# Ihre Aufgabe
Schreiben Sie aus dem Textauszug zur Verschonung von Produktivvermögen die Passage von „12.2.1 Regelverschonung“ bis einschließlich „Abs. 2 Satz 3 ErbStG).“ wortgetreu ab.

# Textauszug
_ _ _ _
Durch Gesetz v. 4.11.2016[1] wurde mit Wirkung vom 1.7.2016 die Verschonung von sog. Produktivvermögen an die Rechtsprechung des Bundesverfassungsgerichts[2] angepasst und in den §§ 13a, 13b, 13c, 19a, 28 und 28a ErbStG neu geregelt. Die ErbStR 2019 und ErbStH 2019 enthalten dazu umfangreiche Erläuterungen.

[1] Gesetz v. 4.11.2016, BGBl 2016 I S. 2464.

12.1 Grundsatz

Der Erwerb von begünstigtem Vermögen (dazu zählen grundsätzlich Betriebsvermögen, land- und forstwirtschaftlichem Vermögen sowie Anteile an Kapitalgesellschaften, wenn der Erblasser zu mehr als 25 % unmittelbar am Nennkapital der Gesellschaft beteiligt war – sog. Produktivvermögen), wird in Abhängigkeit davon entlastet, wie hoch der Wert des insgesamt erworbenen begünstigten Vermögens ist. Die Steuerentlastungen gelten für Erwerbe von Todes wegen, soweit dabei vom Erblasser stammendes begünstigtes Produktivvermögen erworben wird. Die Entlastungen unterbleiben, soweit der Erwerber begünstigtes Produktivvermögen oder Teile davon in Erfüllung einer letztwilligen oder rechtsgeschäftlichen Verfügung des Erblassers auf einen Dritten übertragen muss oder ein Erbe begünstigtes Vermögen im Rahmen der Teilung des Nachlasses auf einen Miterben überträgt (§ 13a Abs. 5 ErbStG). Der Dritterwerber des begünstigten Vermögens kann seinerseits die Entlastungen vornehmen.

12.2 Begünstigtes Vermögen bis 26 Mio. EUR

12.2.1 Regelverschonung

Der Erwerb wird im Rahmen der Regelverschonung entlastet um

Der Abzugsbetrag gilt für jeden Erwerber, steht aber für das gesamte innerhalb von 10 Jahren von derselben Person zugewendete Produktivvermögen nur einmal zur Verfügung (§ 13a Abs. 2 Satz 3 ErbStG).
_ _ _ _
# Vorliegende Einträge
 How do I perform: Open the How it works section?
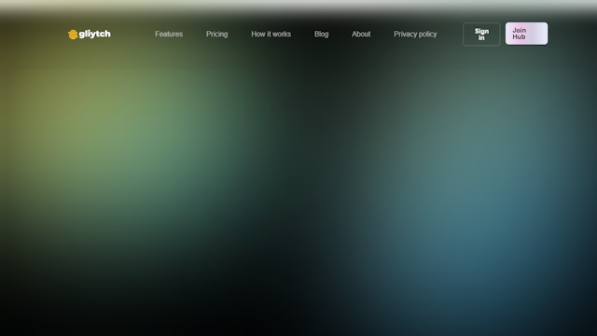[271, 34]
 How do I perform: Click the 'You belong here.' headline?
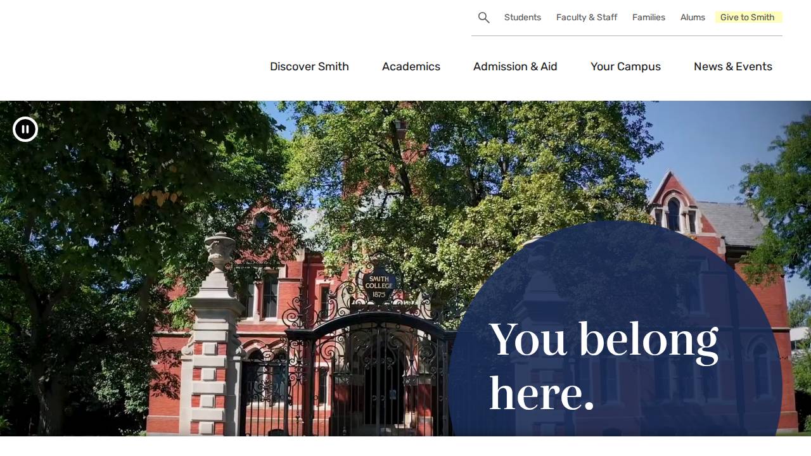coord(604,365)
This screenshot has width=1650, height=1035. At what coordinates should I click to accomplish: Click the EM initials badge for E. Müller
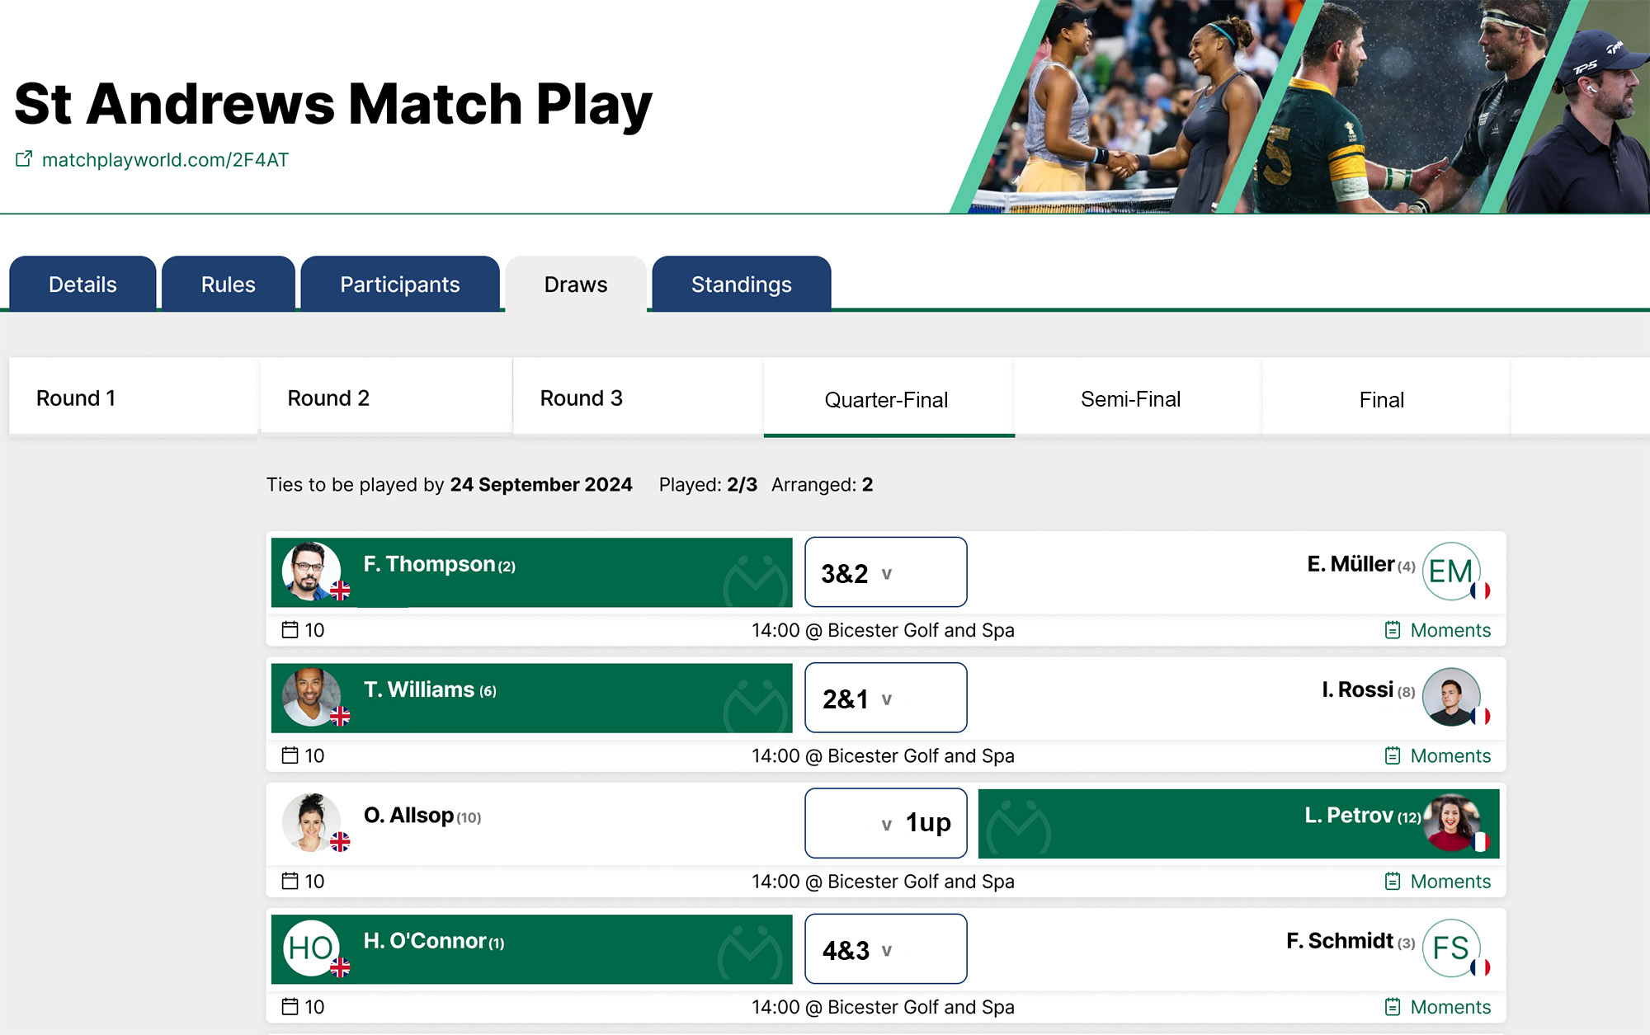[1453, 572]
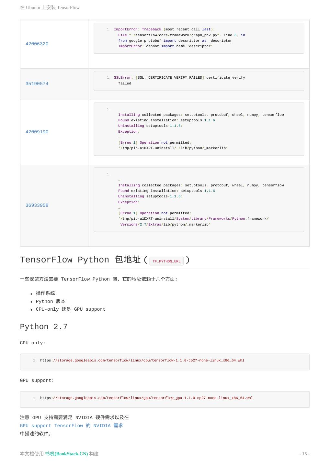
_ _ _ _
# Ergebnis der Übung
12.2.1 Regelverschonung

Der Erwerb wird im Rahmen der Regelverschonung entlastet um

Der Abzugsbetrag gilt für jeden Erwerber, steht aber für das gesamte innerhalb von 10 Jahren von derselben Person zugewendete Produktivvermögen nur einmal zur Verfügung (§ 13a Abs. 2 Satz 3 ErbStG).